▶ EXERCISE AIM: Repeat the data precisely as given.
=== Begin Enclosure ===
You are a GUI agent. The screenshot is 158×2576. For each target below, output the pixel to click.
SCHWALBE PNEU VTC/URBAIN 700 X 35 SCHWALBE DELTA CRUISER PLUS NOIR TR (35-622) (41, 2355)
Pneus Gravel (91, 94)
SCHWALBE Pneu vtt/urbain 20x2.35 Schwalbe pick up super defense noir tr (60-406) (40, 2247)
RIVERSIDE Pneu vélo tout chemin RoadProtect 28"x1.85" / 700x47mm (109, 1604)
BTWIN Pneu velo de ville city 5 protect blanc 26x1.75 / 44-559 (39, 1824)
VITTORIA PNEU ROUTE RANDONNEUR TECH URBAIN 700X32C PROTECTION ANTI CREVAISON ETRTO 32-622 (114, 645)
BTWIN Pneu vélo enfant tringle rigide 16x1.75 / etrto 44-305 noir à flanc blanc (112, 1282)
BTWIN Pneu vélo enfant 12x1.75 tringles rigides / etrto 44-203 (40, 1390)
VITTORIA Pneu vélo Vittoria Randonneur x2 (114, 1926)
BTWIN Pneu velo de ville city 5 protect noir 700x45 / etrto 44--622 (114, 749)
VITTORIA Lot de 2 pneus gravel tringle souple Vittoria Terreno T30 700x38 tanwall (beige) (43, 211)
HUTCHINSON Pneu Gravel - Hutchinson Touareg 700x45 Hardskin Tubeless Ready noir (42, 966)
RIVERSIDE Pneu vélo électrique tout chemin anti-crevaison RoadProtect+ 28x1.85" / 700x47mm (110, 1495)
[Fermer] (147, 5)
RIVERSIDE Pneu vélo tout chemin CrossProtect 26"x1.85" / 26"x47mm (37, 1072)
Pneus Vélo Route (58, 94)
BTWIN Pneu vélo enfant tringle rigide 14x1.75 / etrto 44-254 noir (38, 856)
=== End Enclosure ===
▶ FINAL ANSWER:
You are a GUI agent. The screenshot is 158×2576. For each target below, output the pixel to click.
SCHWALBE PNEU VTC/URBAIN 700 X 35 SCHWALBE DELTA CRUISER PLUS NOIR TR (35-622) (41, 2355)
Pneus Gravel (91, 94)
SCHWALBE Pneu vtt/urbain 20x2.35 Schwalbe pick up super defense noir tr (60-406) (40, 2247)
RIVERSIDE Pneu vélo tout chemin RoadProtect 28"x1.85" / 700x47mm (109, 1604)
BTWIN Pneu velo de ville city 5 protect blanc 26x1.75 / 44-559 (39, 1824)
VITTORIA PNEU ROUTE RANDONNEUR TECH URBAIN 700X32C PROTECTION ANTI CREVAISON ETRTO 32-622 (114, 645)
BTWIN Pneu vélo enfant tringle rigide 16x1.75 / etrto 44-305 noir à flanc blanc (112, 1282)
BTWIN Pneu vélo enfant 12x1.75 tringles rigides / etrto 44-203 (40, 1390)
VITTORIA Pneu vélo Vittoria Randonneur x2 (114, 1926)
BTWIN Pneu velo de ville city 5 protect noir 700x45 / etrto 44--622 (114, 749)
VITTORIA Lot de 2 pneus gravel tringle souple Vittoria Terreno T30 700x38 tanwall (beige) (43, 211)
HUTCHINSON Pneu Gravel - Hutchinson Touareg 700x45 Hardskin Tubeless Ready noir (42, 966)
RIVERSIDE Pneu vélo électrique tout chemin anti-crevaison RoadProtect+ 28x1.85" / 700x47mm (110, 1495)
[Fermer] (147, 5)
RIVERSIDE Pneu vélo tout chemin CrossProtect 26"x1.85" / 26"x47mm (37, 1072)
Pneus Vélo Route (58, 94)
BTWIN Pneu vélo enfant tringle rigide 14x1.75 / etrto 44-254 noir (38, 856)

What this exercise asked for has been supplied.